◆ **EXERCISE AIM**
Your answer must be a single number: how many lines of the data include "agent".
---------- RECORDS SUPPLIED ----------
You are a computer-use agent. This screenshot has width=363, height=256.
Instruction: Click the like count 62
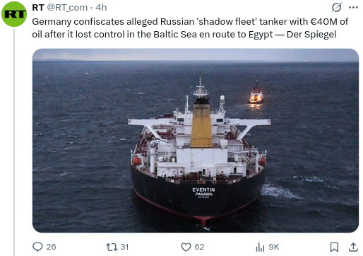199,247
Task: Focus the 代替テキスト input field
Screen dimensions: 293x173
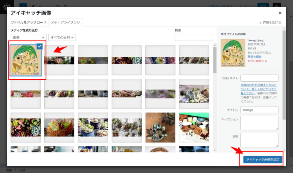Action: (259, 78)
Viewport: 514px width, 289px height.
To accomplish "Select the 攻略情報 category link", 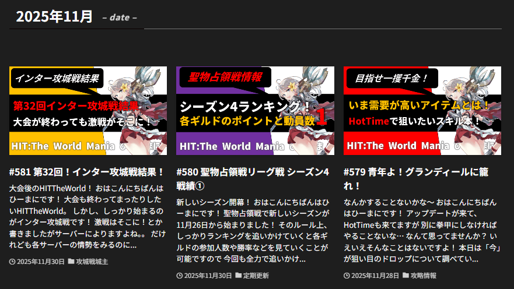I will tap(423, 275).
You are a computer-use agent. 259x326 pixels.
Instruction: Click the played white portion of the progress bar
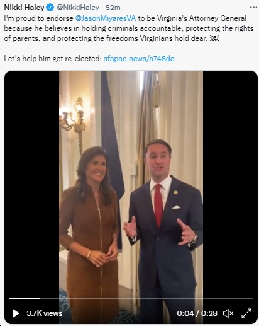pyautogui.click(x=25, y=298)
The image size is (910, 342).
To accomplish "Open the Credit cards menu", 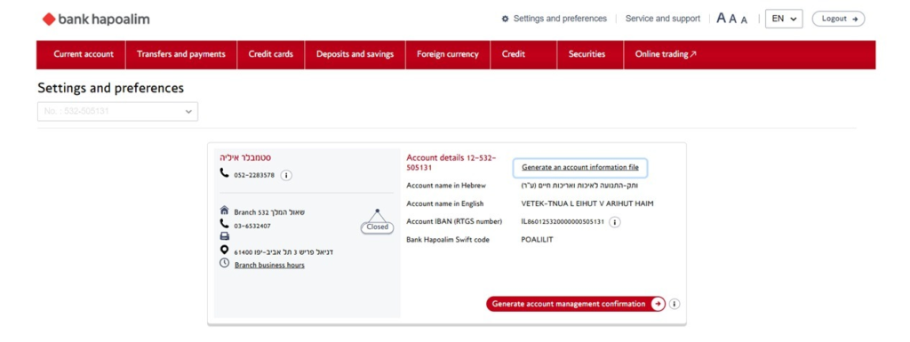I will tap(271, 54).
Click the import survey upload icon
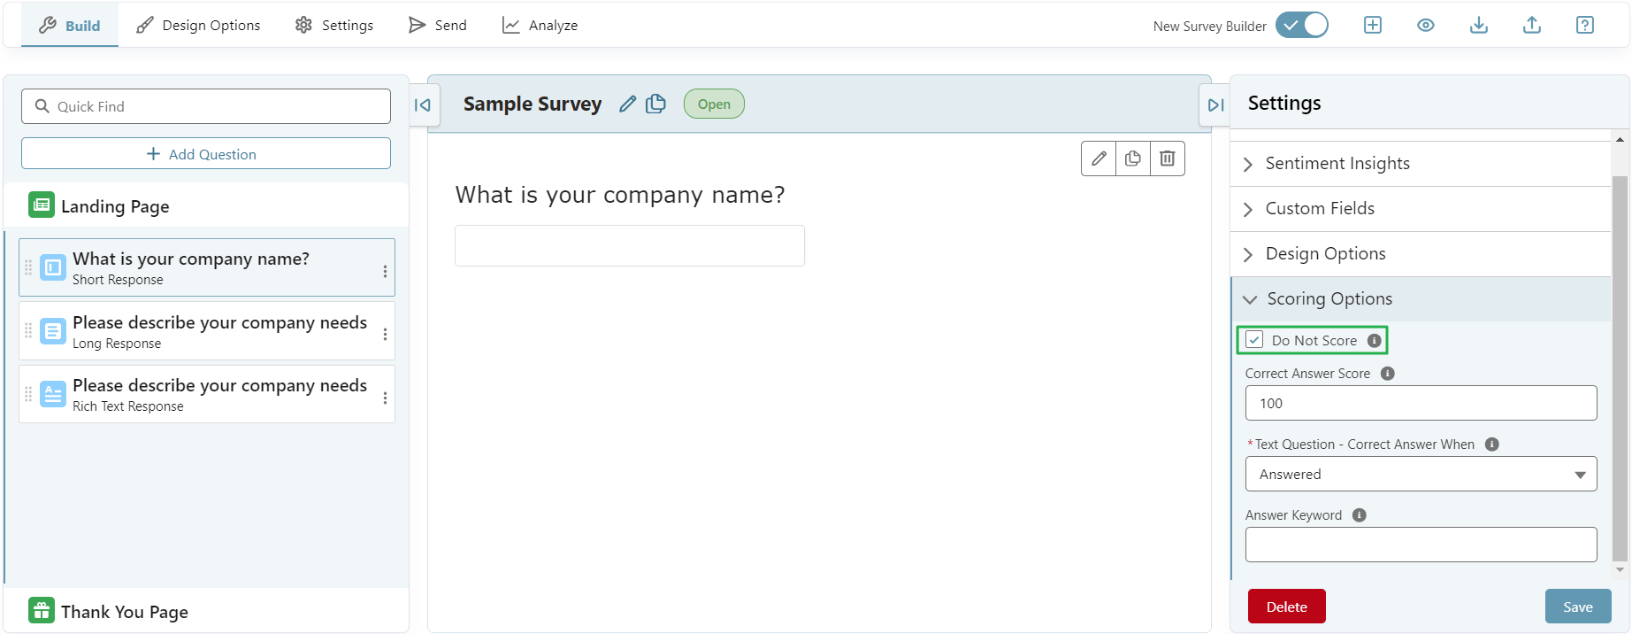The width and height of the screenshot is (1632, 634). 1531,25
----------
◆ **SOLUTION TO THIS TASK**
2